For Aristotle, this is not a precise formulation. Saying that courage is a mean between rashness and cowardice does not mean that courage stands exactly in between these two extremes, nor does it mean that courage is the same for all people. Aristotle repeatedly reminds us in the Ethics that there are no general laws or exact formulations in the practical sciences. Rather, we need to approach matters case by case, informed by inculcated virtue and a fair dose of practical wisdom.
Aristotle’s claim that virtue can be learned only through constant practice implies that there are no set rules we can learn and then obey. Instead, virtue consists of learning through experience what is the mean path, relative to ourselves, between the vices we may be liable to stumble into.
For Aristotle, virtue is an all-or-nothing affair. We cannot pick and choose our virtues: we cannot decide that we will be courageous and temperate but choose not to be magnificent. Nor can we call people properly virtuous if they fail to exhibit all of the virtues.
Though Aristotle lists a number of virtues, he sees them all as coming from the same source. A virtuous person is someone who is naturally disposed to exhibit all the virtues, and a naturally virtuous disposition exhibits all the virtues equally.

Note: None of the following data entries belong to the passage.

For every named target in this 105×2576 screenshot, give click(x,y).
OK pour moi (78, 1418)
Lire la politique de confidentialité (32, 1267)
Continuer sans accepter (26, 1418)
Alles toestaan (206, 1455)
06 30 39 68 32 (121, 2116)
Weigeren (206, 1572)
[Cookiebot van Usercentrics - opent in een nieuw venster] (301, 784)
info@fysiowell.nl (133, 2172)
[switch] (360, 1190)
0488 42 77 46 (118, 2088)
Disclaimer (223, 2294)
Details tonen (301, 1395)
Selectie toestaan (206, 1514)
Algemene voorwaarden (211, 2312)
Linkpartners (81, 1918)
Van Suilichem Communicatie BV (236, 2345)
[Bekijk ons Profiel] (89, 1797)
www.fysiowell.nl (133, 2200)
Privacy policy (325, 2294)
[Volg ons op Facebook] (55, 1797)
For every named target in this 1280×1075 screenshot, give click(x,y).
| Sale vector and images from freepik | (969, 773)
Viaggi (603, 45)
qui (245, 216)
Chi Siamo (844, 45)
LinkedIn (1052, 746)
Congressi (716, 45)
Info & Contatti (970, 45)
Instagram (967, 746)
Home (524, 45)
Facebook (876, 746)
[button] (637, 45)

Our word ethics descends from the Greek word ethos, which means more properly “character.” Aristotle’s concern in the Ethics, then, is what constitutes a good character. All the virtues spring from a unified character, so no good person can exhibit some virtues without exhibiting them all.
Aristotle devotes two of the ten books of the Ethics to discussing friendship in all its forms. This is hardly a digression from the main line of argument. Happiness, according to Aristotle, is a public affair, not a private one, so with whom we share this happiness is of great significance.

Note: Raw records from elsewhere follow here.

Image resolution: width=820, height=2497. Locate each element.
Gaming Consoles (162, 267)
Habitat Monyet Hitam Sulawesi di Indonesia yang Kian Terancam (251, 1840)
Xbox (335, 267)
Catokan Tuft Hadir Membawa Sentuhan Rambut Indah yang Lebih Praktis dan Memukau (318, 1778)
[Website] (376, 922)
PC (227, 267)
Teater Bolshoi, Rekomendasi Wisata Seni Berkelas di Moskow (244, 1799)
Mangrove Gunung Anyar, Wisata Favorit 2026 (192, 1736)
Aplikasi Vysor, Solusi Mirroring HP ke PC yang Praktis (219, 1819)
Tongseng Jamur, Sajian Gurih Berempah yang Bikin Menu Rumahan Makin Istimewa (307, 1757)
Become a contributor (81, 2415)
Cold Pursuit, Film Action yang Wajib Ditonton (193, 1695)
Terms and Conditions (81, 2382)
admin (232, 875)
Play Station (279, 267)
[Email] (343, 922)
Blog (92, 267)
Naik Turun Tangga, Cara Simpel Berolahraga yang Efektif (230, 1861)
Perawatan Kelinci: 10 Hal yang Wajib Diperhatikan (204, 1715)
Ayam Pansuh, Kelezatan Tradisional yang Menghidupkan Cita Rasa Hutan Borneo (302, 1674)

The city-states of ancient Greece were tightly knit communities. In the Politics, Aristotle argues that we cannot fully realize our human nature outside the bounds of a Greek city-state. The bonds that tie citizens together are so important that it would be unthinkable to suggest that true happiness can be found in the life of a hermit.
In Book X, Aristotle ultimately concludes that contemplation is the highest human activity. This is largely a consequence of his teleological view of nature, according to which the telos, or goal, of human life is the exercise of our rational powers. In discussing the various intellectual virtues, Aristotle extols wisdom as the highest, since it deals only with unchanging, universal truths and rests on a synthesis of scientific investigation and the intuitive understanding of the first principles of nature. The activity of wisdom is contemplation, so contemplation must be the highest activity of human life.